* [GOAL OF THE EXERCISE]
Keep writing the piece on pneumonia as a flu complication, starting right after its last sentence.

* [SELECTED EXTRACT]
=======
Is Pneumonia a Serious Flu Complication? continued...
With pneumonia, you may have chills, fever, chest pains, sweating, cough with green or bloody mucus, increased pulse, and bluish colored lips or nails because of lack of oxygen. Other pneumonia symptoms include shortness of breath and sharp pains in the chest when you take a deep breath. Sometimes in elderly adults, the only feeling of pneumonia is a pain in the abdomen. When a bacterial infection is superimposed on the flu, symptoms may initially improve only to worsen with higher fevers, increased coughing, and the development of a greenish tinge to sputum.
(For more information, see WebMD's Flu in Older Adults.)
If there is a persistent cough or fever or if shortness of breath or chest pains occur -- especially if these follow another infection such as the flu -- you should contact your doctor. Tests, including a chest X-ray and sputum examination, can help the doctor make the pneumonia diagnosis. While antibiotics can treat bacterial pneumonia, antibiotics cannot treat viral pneumonia.
How Long Does Pneumonia Last?
Pneumonia generally lasts about two weeks, even longer in young children, elderly adults, and those who have compromised immune systems or another chronic illness such as COPD or asthma. Even healthy people may feel tired or weak for a month or more after the lungs clear up.
What Is the Pneumonia Vaccine?
To avoid getting bacterial pneumonia, ask your doctor about the pneumococcal vaccine. There are currently 2 types of pneumococcal vaccines: pneumococcal polysaccharide vaccine (PPSV23) for adults and the pneumococcal conjugate vaccine (PCV13) for children.
=======
* [COLLECTED MATERIAL]
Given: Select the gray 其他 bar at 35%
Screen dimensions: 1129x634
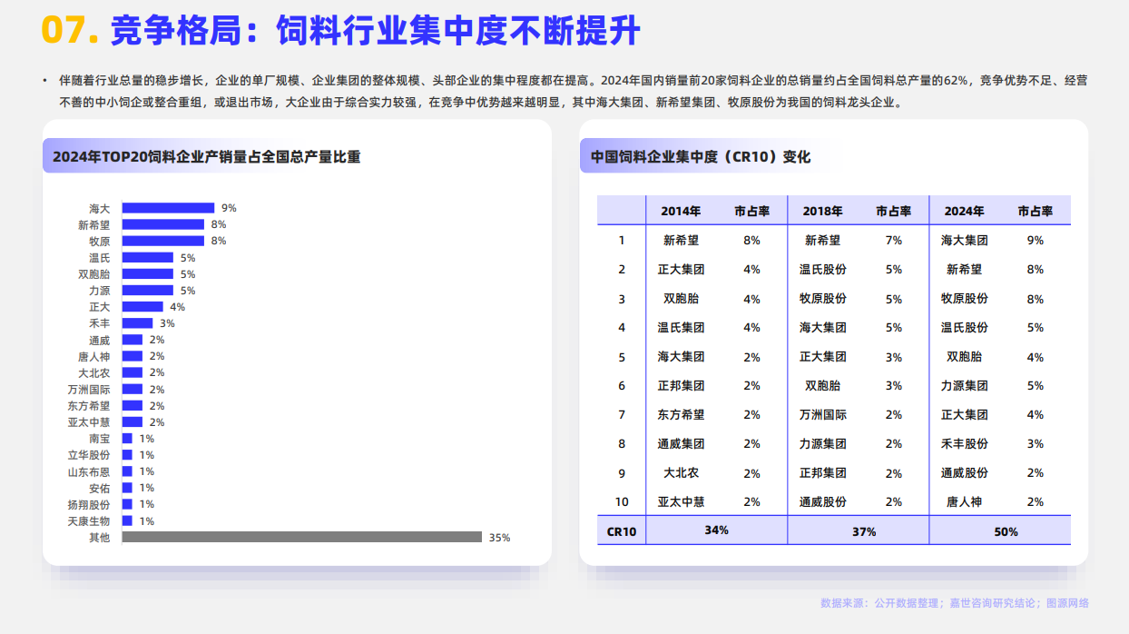Looking at the screenshot, I should (301, 537).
=======
* [EXERCISE OUTPUT]
The PPSV23 pneumonia vaccine is safe and provides immunity against 23 subtypes of bacteria that commonly cause pneumonia.
If you are a healthy adult over age 65, it's now recommended you receive bothvaccines. The timing and sequence of the vaccines will vary depending on what vaccines you may have previously had.
Some experts suggest that adults younger than 55 get this vaccine because the immune responsiveness is greater if they do. The PPSV23 pneumonia vaccine is also recommended for people at increased risk for infection, such as those with heart disease, liver disease, lung disease, kidney failure, diabetes, a variety of cancers, sickle cellanemia, HIV/AIDS and for adults 19 through 64 years of age who smoke cigarettes or who have asthma. The pneumonia vaccine is not recommended for pregnant women.
Four doses of the PCV13 pneumonia vaccine are recommended for all children under age 2. For children 2 to 4, who did not receive the pneumonia vaccine series, a single vaccine should be given. For children 6 to 18 with health problems, a single dose of the pneumonia vaccine PCV13 should be given regardless of whether they were previously vaccinated.